Neither of us said anything and then Nadine made it worse by rushing in to see what the shouting was about. I stared at her accusingly through tear stained eyes.

“This is all your fault!”

Then I turned on my heels and went into my room, slamming the door. Of course I was thrilled to find Ben in my room. I was being sarcastic again. I wasn’t really. I was furious to find him sitting on my bed and holding, in his grimy little hands, my guitar. He ignored my presence and plucked hard on the top string. The top string is actually the bottom of the guitar.
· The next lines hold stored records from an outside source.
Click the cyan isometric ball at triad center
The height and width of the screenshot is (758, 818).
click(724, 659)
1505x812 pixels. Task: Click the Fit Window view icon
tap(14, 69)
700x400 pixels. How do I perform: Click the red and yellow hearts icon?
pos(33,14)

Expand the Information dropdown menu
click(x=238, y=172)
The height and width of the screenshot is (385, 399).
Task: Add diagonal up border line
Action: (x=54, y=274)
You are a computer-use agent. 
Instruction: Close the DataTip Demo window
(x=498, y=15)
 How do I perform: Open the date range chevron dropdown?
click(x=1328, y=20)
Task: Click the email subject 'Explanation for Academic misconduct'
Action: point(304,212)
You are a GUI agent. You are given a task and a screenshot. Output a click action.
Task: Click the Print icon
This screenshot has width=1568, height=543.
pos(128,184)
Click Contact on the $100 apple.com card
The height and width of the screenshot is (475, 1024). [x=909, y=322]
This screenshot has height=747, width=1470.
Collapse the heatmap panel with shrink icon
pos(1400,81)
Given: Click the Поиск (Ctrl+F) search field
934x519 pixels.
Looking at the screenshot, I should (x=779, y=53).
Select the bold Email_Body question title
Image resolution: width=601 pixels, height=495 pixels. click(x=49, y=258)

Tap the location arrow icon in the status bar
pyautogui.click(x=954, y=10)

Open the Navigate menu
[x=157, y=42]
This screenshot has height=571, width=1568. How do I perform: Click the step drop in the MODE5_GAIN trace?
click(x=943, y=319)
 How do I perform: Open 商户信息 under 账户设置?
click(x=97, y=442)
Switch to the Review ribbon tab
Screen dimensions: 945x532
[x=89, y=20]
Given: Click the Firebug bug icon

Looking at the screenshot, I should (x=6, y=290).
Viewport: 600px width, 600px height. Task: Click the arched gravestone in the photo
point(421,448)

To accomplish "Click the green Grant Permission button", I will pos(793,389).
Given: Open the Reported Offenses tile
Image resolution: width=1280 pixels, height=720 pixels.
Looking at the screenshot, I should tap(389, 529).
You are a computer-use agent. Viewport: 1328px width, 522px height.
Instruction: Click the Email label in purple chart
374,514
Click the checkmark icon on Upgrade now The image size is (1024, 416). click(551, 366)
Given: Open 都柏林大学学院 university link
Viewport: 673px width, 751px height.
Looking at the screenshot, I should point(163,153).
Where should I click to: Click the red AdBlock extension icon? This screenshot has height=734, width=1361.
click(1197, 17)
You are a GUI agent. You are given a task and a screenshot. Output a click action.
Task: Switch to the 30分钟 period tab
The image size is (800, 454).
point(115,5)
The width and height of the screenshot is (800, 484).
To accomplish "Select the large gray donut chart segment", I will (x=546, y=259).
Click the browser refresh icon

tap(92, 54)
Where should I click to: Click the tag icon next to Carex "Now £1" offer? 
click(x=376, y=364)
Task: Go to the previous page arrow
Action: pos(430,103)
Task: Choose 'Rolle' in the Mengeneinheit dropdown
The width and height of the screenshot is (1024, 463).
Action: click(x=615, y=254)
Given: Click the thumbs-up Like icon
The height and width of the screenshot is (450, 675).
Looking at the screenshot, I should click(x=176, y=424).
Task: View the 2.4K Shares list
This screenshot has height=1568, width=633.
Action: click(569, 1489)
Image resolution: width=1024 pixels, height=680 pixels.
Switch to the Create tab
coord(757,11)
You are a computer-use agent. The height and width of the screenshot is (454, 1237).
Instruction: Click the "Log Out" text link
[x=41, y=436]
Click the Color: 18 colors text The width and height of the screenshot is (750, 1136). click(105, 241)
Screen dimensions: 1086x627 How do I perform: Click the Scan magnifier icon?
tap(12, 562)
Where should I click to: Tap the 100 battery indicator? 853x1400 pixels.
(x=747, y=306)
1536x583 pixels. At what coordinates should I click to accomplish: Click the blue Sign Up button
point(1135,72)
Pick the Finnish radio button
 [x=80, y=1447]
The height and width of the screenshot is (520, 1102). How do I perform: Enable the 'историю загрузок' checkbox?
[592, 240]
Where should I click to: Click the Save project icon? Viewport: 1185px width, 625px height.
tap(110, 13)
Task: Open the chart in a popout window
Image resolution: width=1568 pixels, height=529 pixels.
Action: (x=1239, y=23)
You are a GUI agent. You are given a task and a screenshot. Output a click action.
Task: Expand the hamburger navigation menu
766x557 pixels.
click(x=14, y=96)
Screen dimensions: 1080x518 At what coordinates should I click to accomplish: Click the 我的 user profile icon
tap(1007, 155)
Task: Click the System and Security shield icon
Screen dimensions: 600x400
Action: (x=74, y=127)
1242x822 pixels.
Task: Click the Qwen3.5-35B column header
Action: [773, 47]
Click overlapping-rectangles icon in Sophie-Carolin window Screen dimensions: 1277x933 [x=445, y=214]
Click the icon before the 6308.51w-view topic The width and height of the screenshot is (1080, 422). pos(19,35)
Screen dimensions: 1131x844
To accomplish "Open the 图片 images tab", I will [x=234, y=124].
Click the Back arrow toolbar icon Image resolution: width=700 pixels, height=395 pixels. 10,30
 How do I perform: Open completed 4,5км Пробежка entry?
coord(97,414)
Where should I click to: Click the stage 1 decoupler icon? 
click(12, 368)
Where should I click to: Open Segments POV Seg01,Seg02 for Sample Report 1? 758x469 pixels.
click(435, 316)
I always think of everything to be backwards on the guitar because of the strings and when you move your hand ‘down’ the neck towards the body of the guitar, you’re actually moving up the neck.

“Put that down and get out of my room!” I commanded.

He ignored me and over plucked the top string again. I told him to put it down again, saying ‘please’ to be polite even though I didn’t want to.

“My Mommy and your Daddy said I can do what I like.” He said.

“I don’t care! That’s my guitar you’re playing with. It’s not a toy. It’s an expensive musical instrument.”

“Your Daddy said.”

Put it down.”

He plucked hard on the string again, making me wince. I blew a fuse. That means I got very, very angry. I pulled the guitar from him, roughly yanking the strap over his head and holding it out of his reach. He shouted angrily but I shouted louder, opening the door and shoving him hard out of the room and slamming the door shut.

I carefully put my guitar back on its stand and threw myself onto my bed, crying loudly into my pillow. I hate my Dad. I hate Nadine. I hate Harry and Ben. I hate me. I hate everyone. The only people who have never made me sad are Mom, Mikey and Gerard. They’re the only people I don’t hate. But I hate everyone else. I hate them all. I wish they didn’t exist and it was just me, Mom, Mikey and Gerard. Then we’d all be happy and wouldn’t ever fight because we all make each other happy.